Exercise
Two lines mark the range in the entries below: the one holding "Click the timeline zoom magnifier icon" and the one holding "Image resolution: width=1064". Set down those two and all lines between them, exactly.

####################

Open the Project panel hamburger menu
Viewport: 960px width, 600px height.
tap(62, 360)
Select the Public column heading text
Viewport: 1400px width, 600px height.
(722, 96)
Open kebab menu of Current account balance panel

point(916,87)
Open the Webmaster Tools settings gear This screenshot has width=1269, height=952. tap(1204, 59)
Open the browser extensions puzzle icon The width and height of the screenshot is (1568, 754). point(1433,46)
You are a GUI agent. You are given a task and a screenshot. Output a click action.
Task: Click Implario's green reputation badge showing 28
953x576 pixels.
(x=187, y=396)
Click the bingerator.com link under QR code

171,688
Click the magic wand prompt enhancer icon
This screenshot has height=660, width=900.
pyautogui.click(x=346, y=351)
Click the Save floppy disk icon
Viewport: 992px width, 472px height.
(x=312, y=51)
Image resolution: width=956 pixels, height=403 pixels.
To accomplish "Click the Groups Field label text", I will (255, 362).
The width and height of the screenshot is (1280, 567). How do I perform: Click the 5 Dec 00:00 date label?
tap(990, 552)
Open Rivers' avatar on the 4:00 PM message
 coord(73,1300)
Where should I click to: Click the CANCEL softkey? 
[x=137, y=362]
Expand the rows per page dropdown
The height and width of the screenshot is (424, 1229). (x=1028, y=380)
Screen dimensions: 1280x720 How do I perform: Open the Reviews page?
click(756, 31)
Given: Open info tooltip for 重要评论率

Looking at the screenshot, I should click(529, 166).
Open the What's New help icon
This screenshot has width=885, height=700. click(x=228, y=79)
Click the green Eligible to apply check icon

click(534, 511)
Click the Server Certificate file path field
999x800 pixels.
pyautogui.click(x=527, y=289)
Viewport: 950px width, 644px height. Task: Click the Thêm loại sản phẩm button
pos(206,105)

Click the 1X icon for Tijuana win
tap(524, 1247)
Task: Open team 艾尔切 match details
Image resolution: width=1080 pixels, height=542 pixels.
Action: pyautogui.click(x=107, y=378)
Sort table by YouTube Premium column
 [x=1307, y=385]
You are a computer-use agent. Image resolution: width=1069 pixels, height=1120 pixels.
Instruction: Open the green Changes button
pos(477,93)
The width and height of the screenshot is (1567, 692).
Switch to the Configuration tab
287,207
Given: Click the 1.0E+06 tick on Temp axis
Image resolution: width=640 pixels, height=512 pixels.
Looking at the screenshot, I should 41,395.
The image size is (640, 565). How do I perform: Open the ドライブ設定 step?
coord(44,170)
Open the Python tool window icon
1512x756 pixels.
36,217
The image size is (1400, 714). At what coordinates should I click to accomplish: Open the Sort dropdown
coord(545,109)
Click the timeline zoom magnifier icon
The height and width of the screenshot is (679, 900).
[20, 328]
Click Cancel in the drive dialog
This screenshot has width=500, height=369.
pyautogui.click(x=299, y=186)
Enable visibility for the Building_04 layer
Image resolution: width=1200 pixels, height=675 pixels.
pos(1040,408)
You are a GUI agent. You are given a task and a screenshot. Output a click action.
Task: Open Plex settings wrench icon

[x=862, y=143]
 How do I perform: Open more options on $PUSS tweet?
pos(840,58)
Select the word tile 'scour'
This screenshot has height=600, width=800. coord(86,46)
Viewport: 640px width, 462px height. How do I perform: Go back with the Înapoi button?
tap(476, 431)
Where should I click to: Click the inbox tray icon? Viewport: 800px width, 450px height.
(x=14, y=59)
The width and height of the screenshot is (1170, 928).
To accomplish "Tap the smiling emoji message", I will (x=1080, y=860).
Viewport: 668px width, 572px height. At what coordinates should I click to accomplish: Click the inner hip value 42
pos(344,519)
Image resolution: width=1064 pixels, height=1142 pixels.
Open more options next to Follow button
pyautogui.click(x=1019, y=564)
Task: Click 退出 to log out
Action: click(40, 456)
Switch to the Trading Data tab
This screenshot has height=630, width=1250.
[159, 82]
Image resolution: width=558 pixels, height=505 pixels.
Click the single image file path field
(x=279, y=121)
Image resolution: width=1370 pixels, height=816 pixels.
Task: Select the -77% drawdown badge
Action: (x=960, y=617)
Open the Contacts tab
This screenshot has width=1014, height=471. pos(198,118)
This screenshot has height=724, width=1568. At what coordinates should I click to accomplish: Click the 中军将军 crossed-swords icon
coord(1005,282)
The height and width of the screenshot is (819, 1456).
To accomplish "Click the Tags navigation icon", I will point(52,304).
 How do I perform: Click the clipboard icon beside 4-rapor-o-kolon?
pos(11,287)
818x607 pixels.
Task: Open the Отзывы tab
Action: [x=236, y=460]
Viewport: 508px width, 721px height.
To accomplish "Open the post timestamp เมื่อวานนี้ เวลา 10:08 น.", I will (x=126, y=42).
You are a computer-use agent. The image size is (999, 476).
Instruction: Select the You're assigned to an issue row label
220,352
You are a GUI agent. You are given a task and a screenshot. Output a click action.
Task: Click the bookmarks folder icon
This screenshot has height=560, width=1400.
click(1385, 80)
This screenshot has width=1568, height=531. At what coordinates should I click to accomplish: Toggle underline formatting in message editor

####################

Finished exercise
Click the timeline zoom magnifier icon
The height and width of the screenshot is (679, 900).
[20, 328]
Click Cancel in the drive dialog
This screenshot has width=500, height=369.
pyautogui.click(x=299, y=186)
Enable visibility for the Building_04 layer
Image resolution: width=1200 pixels, height=675 pixels.
pos(1040,408)
You are a GUI agent. You are given a task and a screenshot. Output a click action.
Task: Open Plex settings wrench icon

[x=862, y=143]
 How do I perform: Open more options on $PUSS tweet?
pos(840,58)
Select the word tile 'scour'
This screenshot has height=600, width=800. coord(86,46)
Viewport: 640px width, 462px height. How do I perform: Go back with the Înapoi button?
tap(476, 431)
Where should I click to: Click the inbox tray icon? Viewport: 800px width, 450px height.
(x=14, y=59)
The width and height of the screenshot is (1170, 928).
To accomplish "Tap the smiling emoji message", I will (x=1080, y=860).
Viewport: 668px width, 572px height. At what coordinates should I click to accomplish: Click the inner hip value 42
pos(344,519)
Image resolution: width=1064 pixels, height=1142 pixels.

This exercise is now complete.